What is MTDynamicHandler?

You can engage Amazon Web Services to host an instance of Movable Type 7. The rates are quite decent: it’s free tier eligible! In fact, an AWS instance of MT is what got me back into the Movable Type ecosystem. And it’s lovely to be back.

Six Apart has two versions of Moveable Type available: nginx and Apache. I chose an nginx instance because I live in 2021, and of course I have a poke around. AWS has a stack of unique stuff associated with their MT install to facilitate the spinup of instances and execution of Perl. They also shipped a Perl module MTDynamicHandler.pm which intrigued me.

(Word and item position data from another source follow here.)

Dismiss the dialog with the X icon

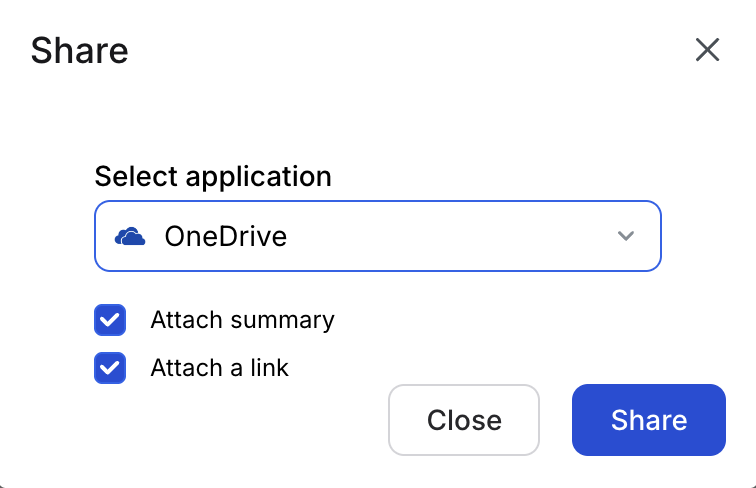[707, 50]
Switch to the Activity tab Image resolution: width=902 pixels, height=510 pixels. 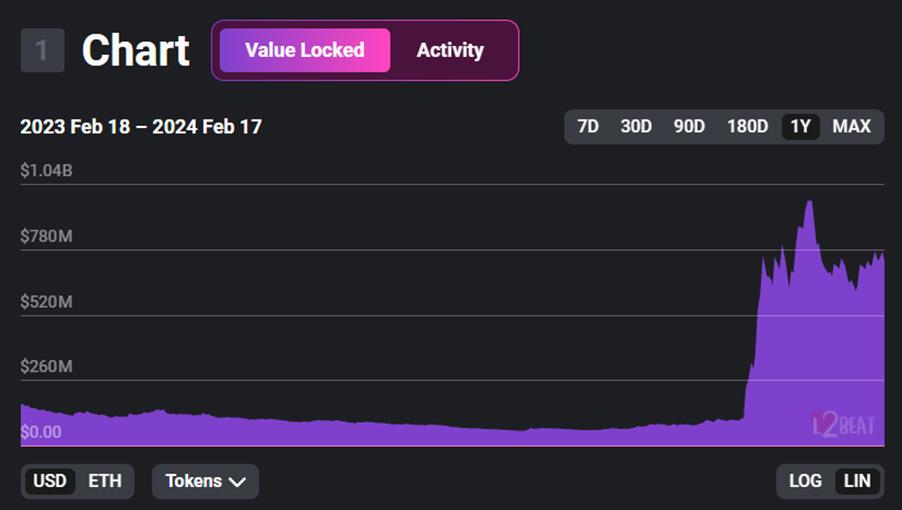[x=450, y=50]
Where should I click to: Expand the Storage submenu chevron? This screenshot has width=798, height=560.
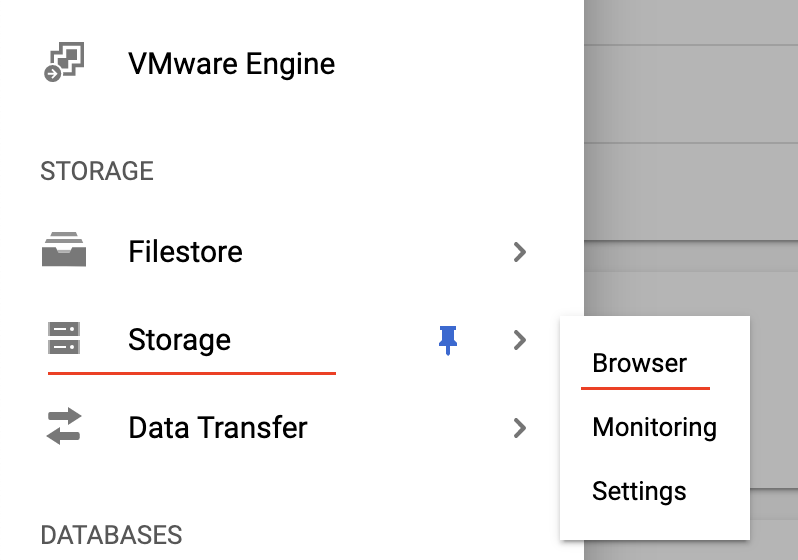coord(520,340)
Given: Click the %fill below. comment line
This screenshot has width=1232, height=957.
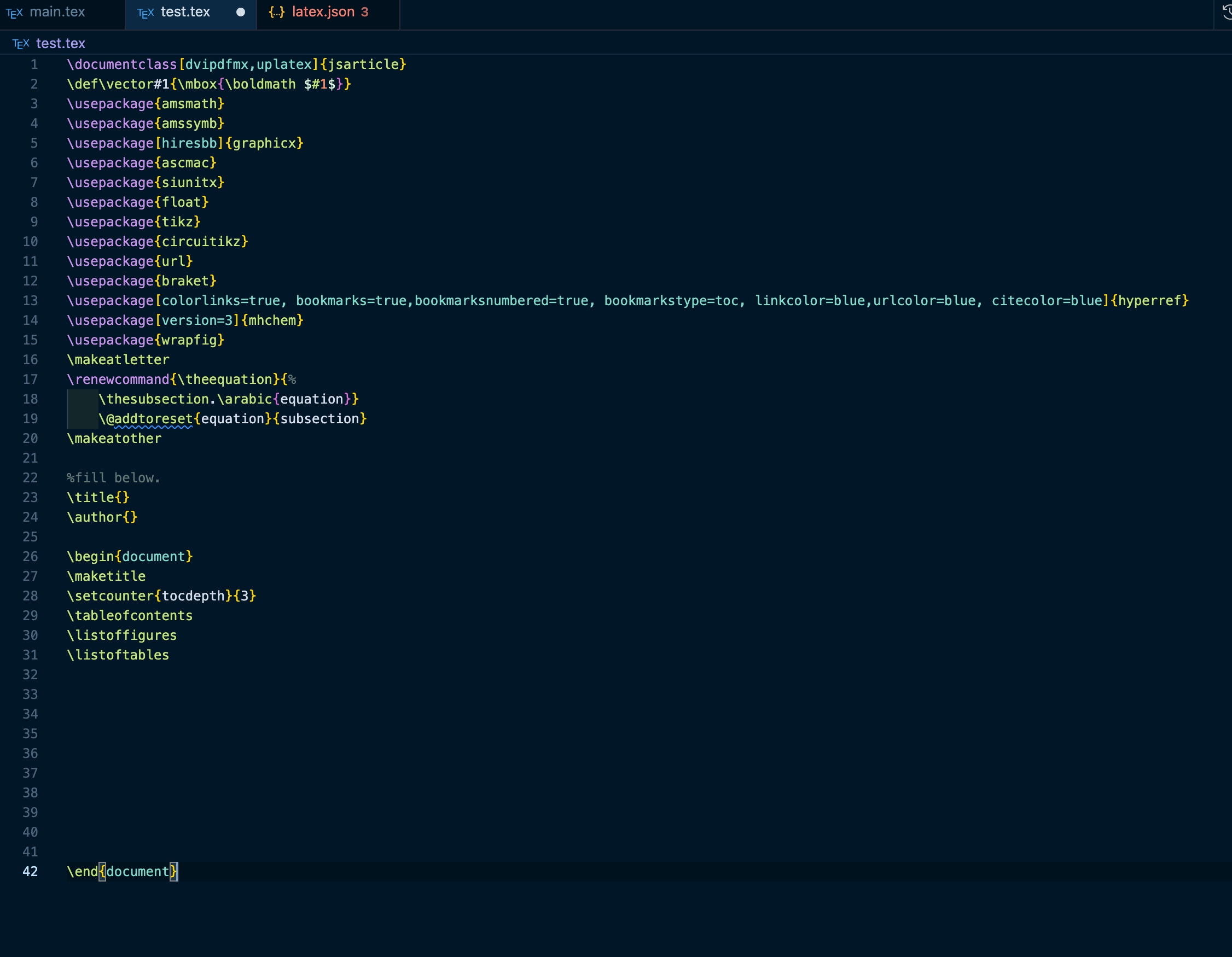Looking at the screenshot, I should tap(113, 477).
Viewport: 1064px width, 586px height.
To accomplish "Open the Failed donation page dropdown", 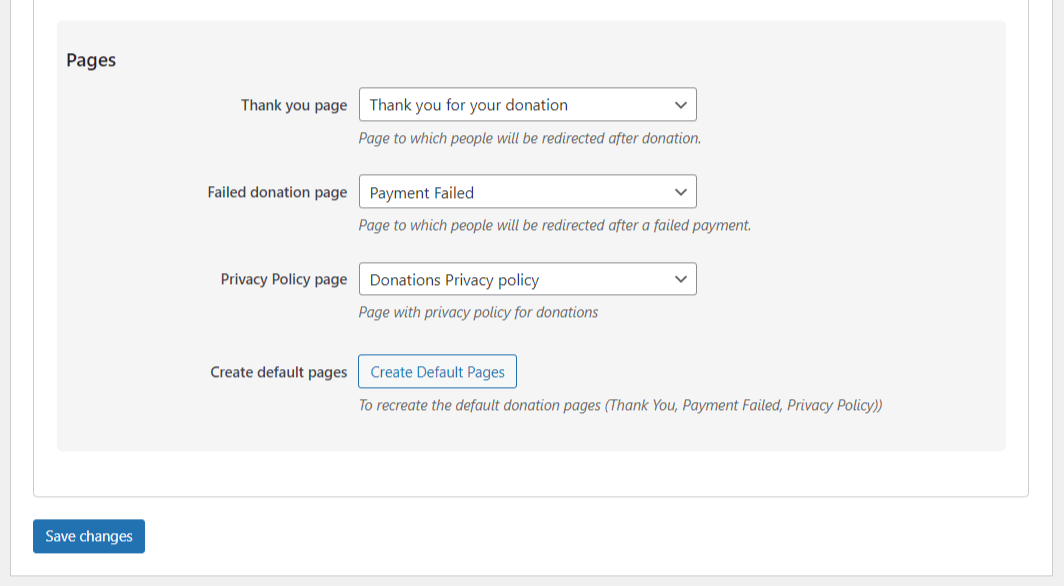I will (527, 192).
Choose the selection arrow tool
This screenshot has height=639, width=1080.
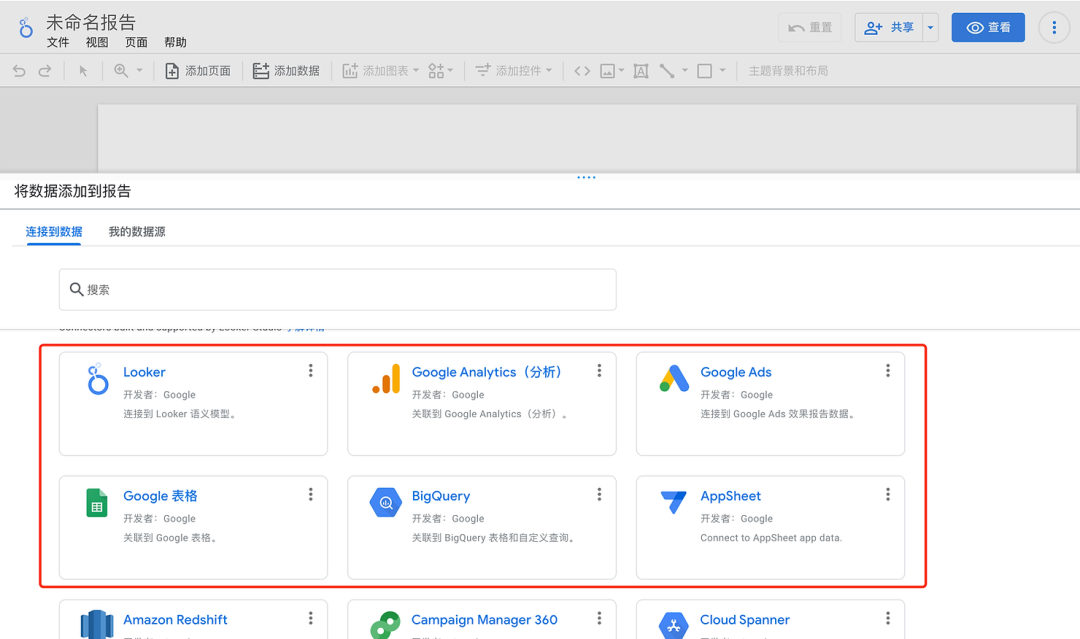point(84,70)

Part of what prevented me from playing more with Movable Type recently is my use of nginx and its apparent incompatibility with Dynamic Publishing. Despite a stack of research at the time, I couldn’t work out a way to get nginx to ingest .htaccess and rewrite rules to facilitate dynamic rendering. I could not get my own rewrite rules to work right.

AWS / Six Apart worked around this by using a Perl module to integrate with nginx to import .htaccess rules. It utilises ngx_http_perl_module, and is used in a location block in your nginx.conf:

location / {
     ssi on;
     perl MTDynamicHandler::handler;
     root /var/www/spd.ltd;
}

It rewrites a standard Movable Type .htaccess into something that works with nginx:

RewriteEngine on
RewriteCond %{REQUEST_FILENAME} !-d
RewriteCond %{REQUEST_FILENAME} !-f
RewriteRule ^(.*)(\?.*)?$ /arme-test/mtview.php$2 [L,QSA]

is ingested and included in your nginx configuration. It supports standard Movable Type dynamic publishing, as well as Dynamic MTML.

I don’t know enough about nginx to get the actual configuration that is spat out, but it works well.

The MTDynamicHandler.pm module that was included in the AWS instance has no changelog, no byline and no licensing. So, it’s available in this gist.